Some bacteria perform photosynthesis, but their chlorophyll is not relegated to an organelle. Vacuoles are membrane-bound sacs that function in storage and transport. The membrane of a vacuole does not fuse with the membranes of other cellular components. Additionally, some agents such as enzymes within plant vacuoles break down macromolecules. Previously, we mentioned vacuoles as essential components of plant cells.

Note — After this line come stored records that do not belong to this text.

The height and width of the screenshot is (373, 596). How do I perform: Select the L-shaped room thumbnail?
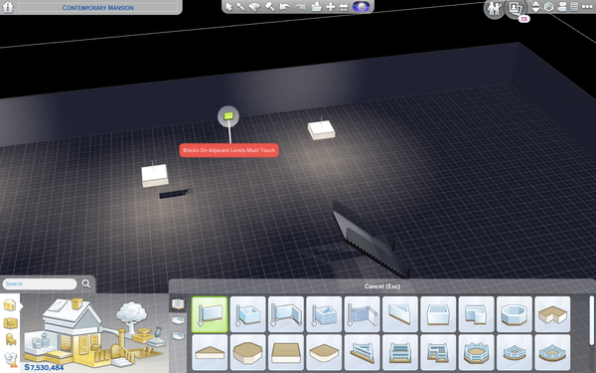click(476, 314)
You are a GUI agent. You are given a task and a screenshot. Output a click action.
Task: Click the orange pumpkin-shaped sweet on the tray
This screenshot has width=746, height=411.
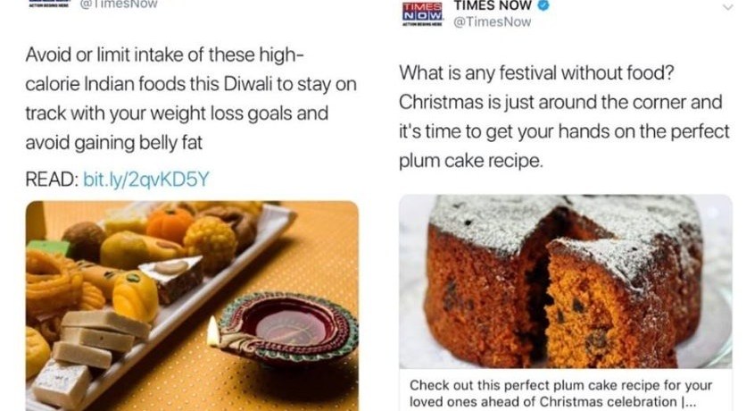click(170, 224)
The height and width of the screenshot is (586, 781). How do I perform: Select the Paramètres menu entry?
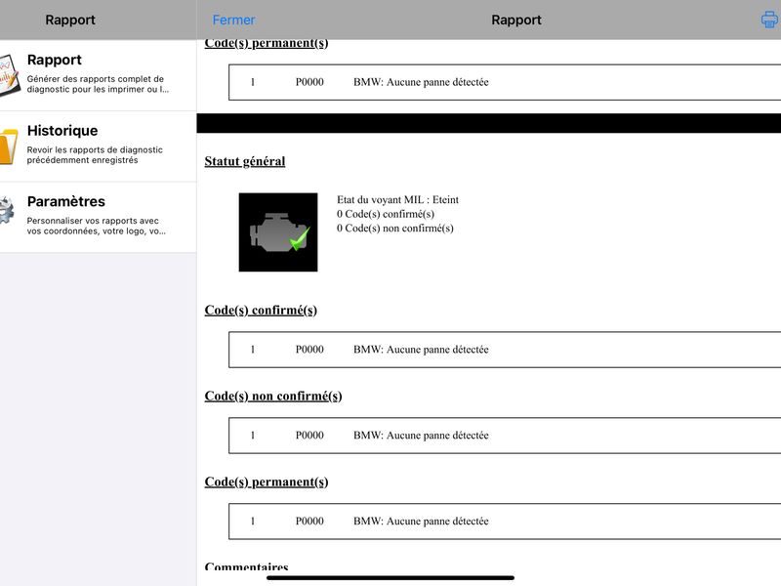[x=99, y=217]
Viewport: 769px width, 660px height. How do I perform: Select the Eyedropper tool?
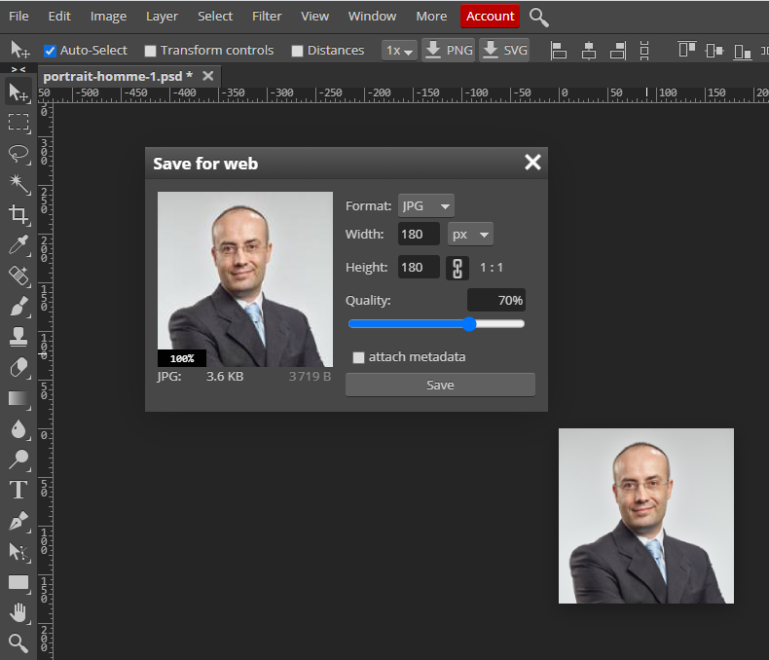(x=18, y=245)
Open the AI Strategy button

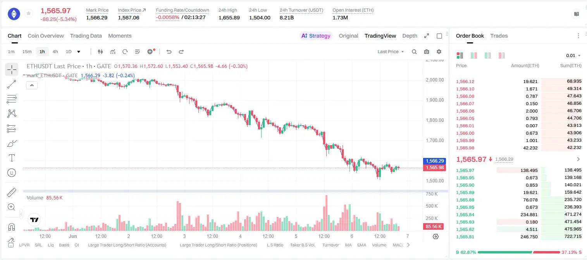pos(316,36)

If you look at Figure 2b, you will see that plant cells each have a large central vacuole that occupies most of the area of the cell. Have you ever noticed that if you forget to water a plant for a few days, it wilts? As the central vacuole shrinks, it leaves the cell wall unsupported. This loss of support to the cell walls of plant cells results in the wilted appearance of the plant. The central vacuole also supports the expansion of the cell. When the central vacuole holds more water, the cell gets larger without having to invest a lot of energy in synthesizing new cytoplasm.

You can rescue wilted celery in your refrigerator using this process. Simply cut the end off the stalks and place them in a cup of water. Soon the celery will be stiff and crunchy again. Figure 2. These figures show the major organelles and other cell components of a a typical animal cell and b a typical eukaryotic plant cell. The plant cell has a cell wall, chloroplasts, plastids, and a central vacuole—structures not found in animal cells.

In this article, the rationale behind this pathway complexity is discussed in relation to the properties of the substrate proteins and the evolutionary origins of the chloroplast. Transport of proteins into or across membrane bilayers occurs on a large scale in almost every type of prokaryotic and eukaryotic cell. The underlying mechanisms have attracted a great deal of attention over the last 2—3 decades, primarily because the overall process of protein translocation represents such a major feat of biochemistry Jungnickel et al.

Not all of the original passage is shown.